Required task - Copy out everything from the line containing "Where should I click to: Click the" down through the end of the material, keeping every line whole and adding -20 to each coordinate in the answers.

Items from a dataset:
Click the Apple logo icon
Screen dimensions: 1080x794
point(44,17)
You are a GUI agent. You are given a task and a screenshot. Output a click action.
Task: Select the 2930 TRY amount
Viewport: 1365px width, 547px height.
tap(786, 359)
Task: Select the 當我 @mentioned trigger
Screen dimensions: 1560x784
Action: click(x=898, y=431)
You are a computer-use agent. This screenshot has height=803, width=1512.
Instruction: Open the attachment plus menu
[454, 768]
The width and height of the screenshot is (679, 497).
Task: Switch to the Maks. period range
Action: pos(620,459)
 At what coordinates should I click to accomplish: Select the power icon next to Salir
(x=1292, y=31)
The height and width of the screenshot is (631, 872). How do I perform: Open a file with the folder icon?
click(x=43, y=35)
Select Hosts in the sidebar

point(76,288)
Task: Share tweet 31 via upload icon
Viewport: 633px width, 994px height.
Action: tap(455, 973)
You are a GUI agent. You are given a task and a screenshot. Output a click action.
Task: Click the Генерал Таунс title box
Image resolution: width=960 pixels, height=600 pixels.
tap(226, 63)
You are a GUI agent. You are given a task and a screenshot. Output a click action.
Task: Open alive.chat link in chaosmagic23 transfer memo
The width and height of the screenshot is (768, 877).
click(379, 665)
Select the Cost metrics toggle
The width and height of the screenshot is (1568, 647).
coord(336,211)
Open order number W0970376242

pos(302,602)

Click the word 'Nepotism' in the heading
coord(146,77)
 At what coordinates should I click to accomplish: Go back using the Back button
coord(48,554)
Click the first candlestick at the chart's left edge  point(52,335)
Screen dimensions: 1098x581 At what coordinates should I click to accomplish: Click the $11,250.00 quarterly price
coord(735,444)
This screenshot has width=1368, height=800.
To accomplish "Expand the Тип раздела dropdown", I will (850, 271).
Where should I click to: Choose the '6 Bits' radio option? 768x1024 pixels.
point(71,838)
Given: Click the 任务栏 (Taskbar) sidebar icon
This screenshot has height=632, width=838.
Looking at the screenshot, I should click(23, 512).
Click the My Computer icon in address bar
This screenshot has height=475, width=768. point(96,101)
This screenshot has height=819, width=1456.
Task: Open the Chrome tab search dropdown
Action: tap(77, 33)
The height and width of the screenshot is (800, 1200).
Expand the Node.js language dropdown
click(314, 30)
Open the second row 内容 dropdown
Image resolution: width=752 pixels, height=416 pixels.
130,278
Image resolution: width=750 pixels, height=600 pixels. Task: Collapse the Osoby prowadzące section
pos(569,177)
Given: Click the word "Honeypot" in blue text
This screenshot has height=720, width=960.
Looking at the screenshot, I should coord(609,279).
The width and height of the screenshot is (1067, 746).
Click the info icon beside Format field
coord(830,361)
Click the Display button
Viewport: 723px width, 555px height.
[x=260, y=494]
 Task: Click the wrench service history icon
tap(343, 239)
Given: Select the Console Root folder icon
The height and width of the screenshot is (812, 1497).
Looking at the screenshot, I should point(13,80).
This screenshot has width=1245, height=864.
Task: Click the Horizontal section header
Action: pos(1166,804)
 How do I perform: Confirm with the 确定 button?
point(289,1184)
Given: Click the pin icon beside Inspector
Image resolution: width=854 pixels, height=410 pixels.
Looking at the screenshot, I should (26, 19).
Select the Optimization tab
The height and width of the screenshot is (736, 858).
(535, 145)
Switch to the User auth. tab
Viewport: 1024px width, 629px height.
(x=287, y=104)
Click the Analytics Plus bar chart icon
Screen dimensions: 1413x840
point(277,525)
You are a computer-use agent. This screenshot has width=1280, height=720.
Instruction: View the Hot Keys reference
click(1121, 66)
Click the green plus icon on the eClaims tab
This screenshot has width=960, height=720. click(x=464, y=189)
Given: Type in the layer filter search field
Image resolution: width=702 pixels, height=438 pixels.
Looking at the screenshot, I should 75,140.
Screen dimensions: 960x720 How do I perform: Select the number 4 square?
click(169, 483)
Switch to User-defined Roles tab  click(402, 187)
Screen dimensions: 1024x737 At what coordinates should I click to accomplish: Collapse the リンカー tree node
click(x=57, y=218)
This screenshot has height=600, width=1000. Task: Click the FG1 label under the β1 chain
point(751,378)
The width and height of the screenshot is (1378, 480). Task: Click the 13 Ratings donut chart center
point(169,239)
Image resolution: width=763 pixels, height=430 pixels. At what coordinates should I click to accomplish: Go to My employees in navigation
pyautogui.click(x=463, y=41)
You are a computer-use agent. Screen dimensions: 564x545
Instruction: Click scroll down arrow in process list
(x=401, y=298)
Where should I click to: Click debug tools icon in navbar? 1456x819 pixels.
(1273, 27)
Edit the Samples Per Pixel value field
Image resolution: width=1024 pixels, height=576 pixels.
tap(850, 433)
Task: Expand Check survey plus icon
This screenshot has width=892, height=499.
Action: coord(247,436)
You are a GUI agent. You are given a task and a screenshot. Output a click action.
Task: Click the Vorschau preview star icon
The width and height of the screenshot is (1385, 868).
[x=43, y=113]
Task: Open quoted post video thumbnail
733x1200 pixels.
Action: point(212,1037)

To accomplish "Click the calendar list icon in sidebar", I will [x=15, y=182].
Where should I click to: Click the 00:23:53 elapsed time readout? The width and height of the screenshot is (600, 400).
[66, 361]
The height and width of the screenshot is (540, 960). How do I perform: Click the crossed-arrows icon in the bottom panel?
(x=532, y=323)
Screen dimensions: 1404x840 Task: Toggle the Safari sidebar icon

Reply to the exercise -
Where should I click to: Click the 00:23:53 elapsed time readout? The width and height of the screenshot is (600, 400).
[46, 341]
The height and width of the screenshot is (540, 960). How do I perform: Click the crossed-arrows icon in the bottom panel?
(x=512, y=303)
Screen dimensions: 1404x840 Task: Toggle the Safari sidebar icon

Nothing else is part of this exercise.